Neither Mr. Perdue nor Ms. Brashears immediately responded to requests for comment.

The House committee also obtained documents showing Smithfield executives hired top Agriculture Department officials to suggest changes to federal health recommendations for one of its South Dakota facilities in April 2020.

Compared to an original version obtained by The Washington Post, the final guidelines from the Centers for Disease Control and Prevention included qualifiers such as “if feasible” and “whenever possible.”

Dr. Robert R. Redfield, a former CDC director, told the committee he had added the qualifiers “because he was convinced by industry concerns” conveyed by Mr. Perdue and his understanding of a looming meat shortage.

Jim Monroe, Smithfield’s vice president of corporate affairs, said in a statement that the “concerns we expressed were very real.”

“Did we go to great lengths to share with government officials our perspective on the pandemic and how it was affecting the food production system? Absolutely,” said Mr. Monroe.

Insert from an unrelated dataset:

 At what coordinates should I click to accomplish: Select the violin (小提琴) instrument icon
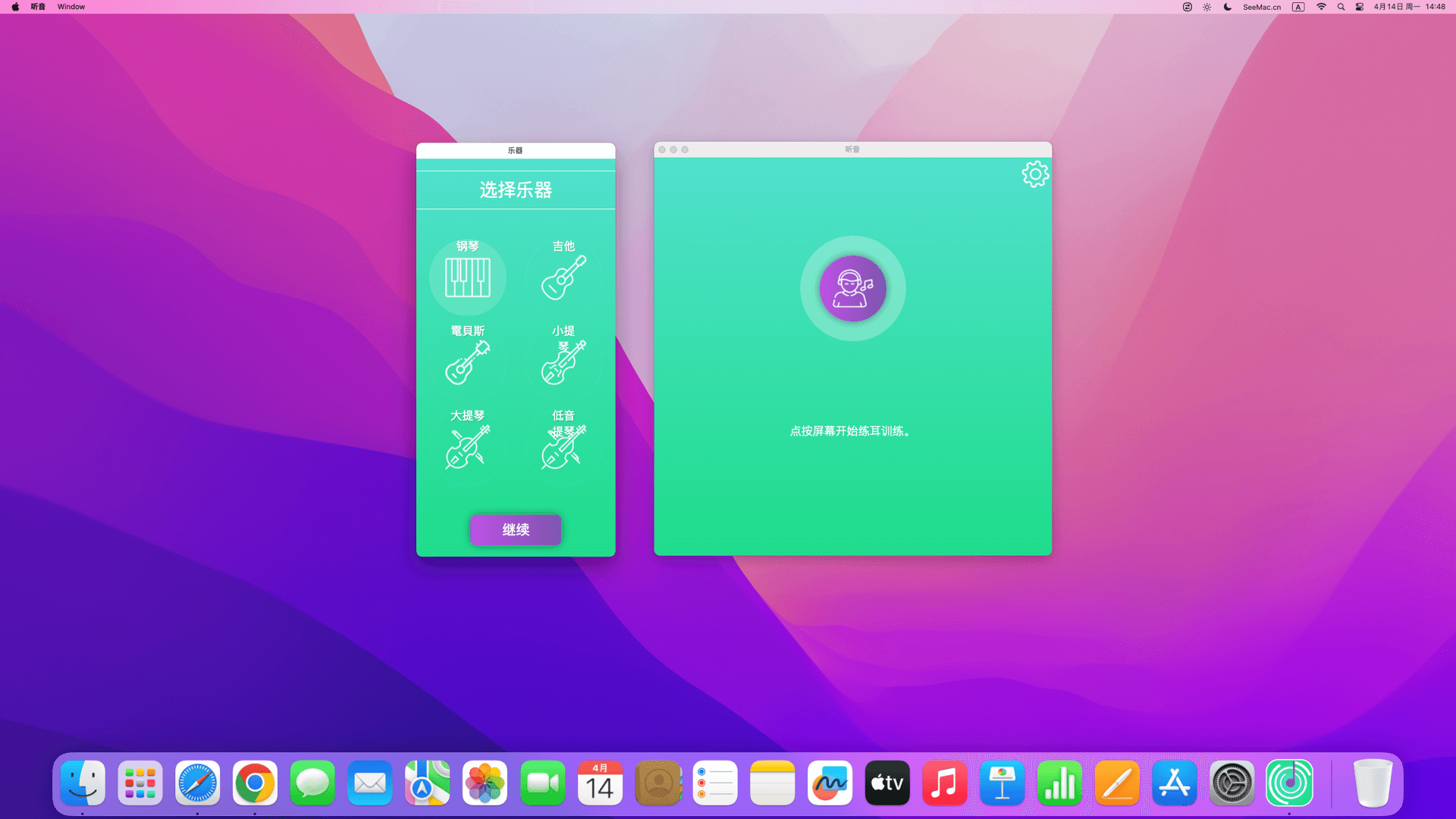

As state and local governments began to enact their own closures, the meatpacking industry sought a solution by proposing a federal directive invoking the Defense Production Act. Smithfield and Tyson held calls with both Mr. Trump’s and Mr. Pence’s chiefs of staff, and Mr. Trump’s executive order “adopted the themes and statutory directive set forth in Tyson’s draft,” the report says.

The executive order did not require meat processing plants to remain open, but reduced the legal liability of businesses if they adhered to coronavirus guidelines.

In a statement, a Tyson spokesman, Gary Mickelson, said the company “has been contacted, directed, and collaborated with many federal, state, and local officials, including the Trump and Biden administrations, as we navigated the challenges of the pandemic.”